Leibniz-HBI / smo-wiki

Generates a Github Page from the Social Media Observatory Wiki with Bash, Python, Regexes and Jekyll.
https://smo-wiki.leibniz-hbi.de
4 stars 1 forks source link

Look into web scraping tools by Barbaresi #47

Closed FlxVctr closed 2 years ago

FlxVctr commented 4 years ago

Presented during lunch lecture 11. Dec 2019:

https://github.com/adbar/trafilatura Web scraping library: downloads web pages, finds main text and comments, converts to TXT, XML & TEI http://adrien.barbaresi.eu/research.html

https://github.com/adbar/htmldate Find the creation date of web pages using common structural patterns, text-based heuristics and robust date extraction

manilevian commented 4 years ago

Hi,

Trafilatura is pretty much something like "NewsPlease" or "Scrapy" (I guess :D) which have both been covered in our General News Scraper Section. The Scraper is lightweight and only scrapes the html code and sorts its elements. I don't know if thats enough for it to be added.

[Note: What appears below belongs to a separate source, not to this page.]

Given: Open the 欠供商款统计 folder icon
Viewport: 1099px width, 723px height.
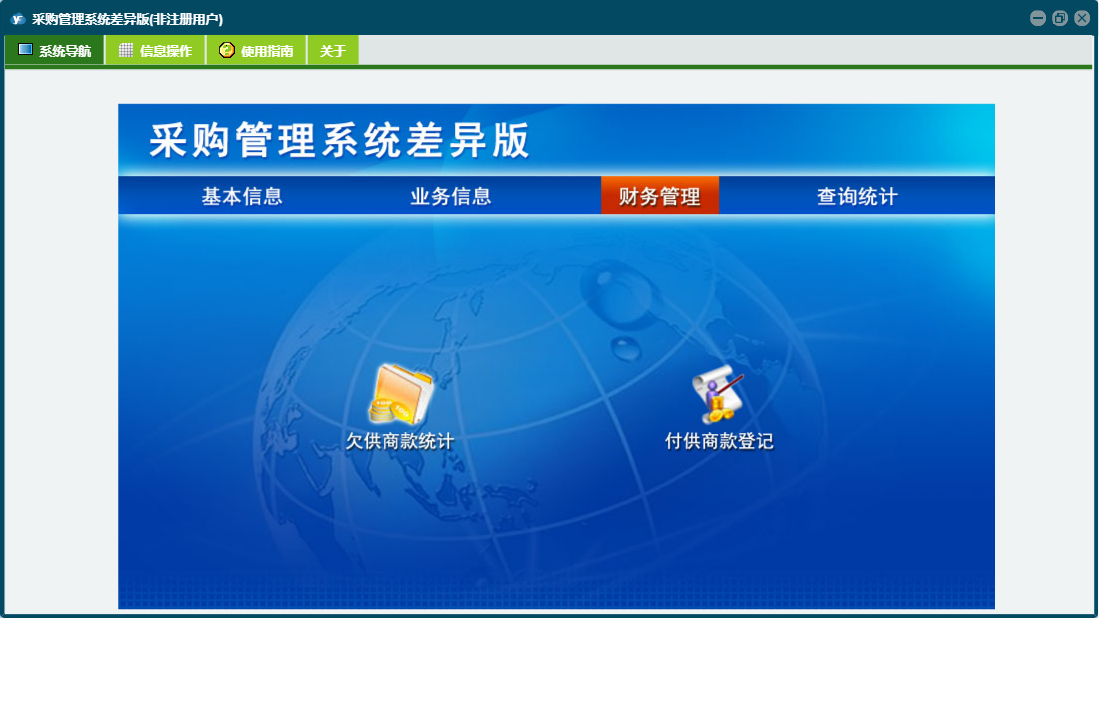Looking at the screenshot, I should [x=401, y=395].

In my eyes, we could add it as a "Blog" scraper or similar. But it wouldnt function on more complex sites fluently :). I tryed using it on NYT and SPON and did scrape the article but when it comes to scrolling for more comments or the full text of a article (on some sites you have to scroll to get more text of a site, or the article continues on a second page) it will fail occasionally. On some random wordpress sites it worked fine and also on certain sites of SPON. It is very very dependent to the structure of the Website and will be, imo, hard to explain to people when and where to use this tool!

htmldate: This module can be very useful when programming a general news scraper. But doesn't ‚timedate‘ have a package called dateutil that pretty much does the same?

adbar commented 4 years ago

Hi, I just stambled upon this issue, thanks for your interest! Your wiki page seems quite relevant.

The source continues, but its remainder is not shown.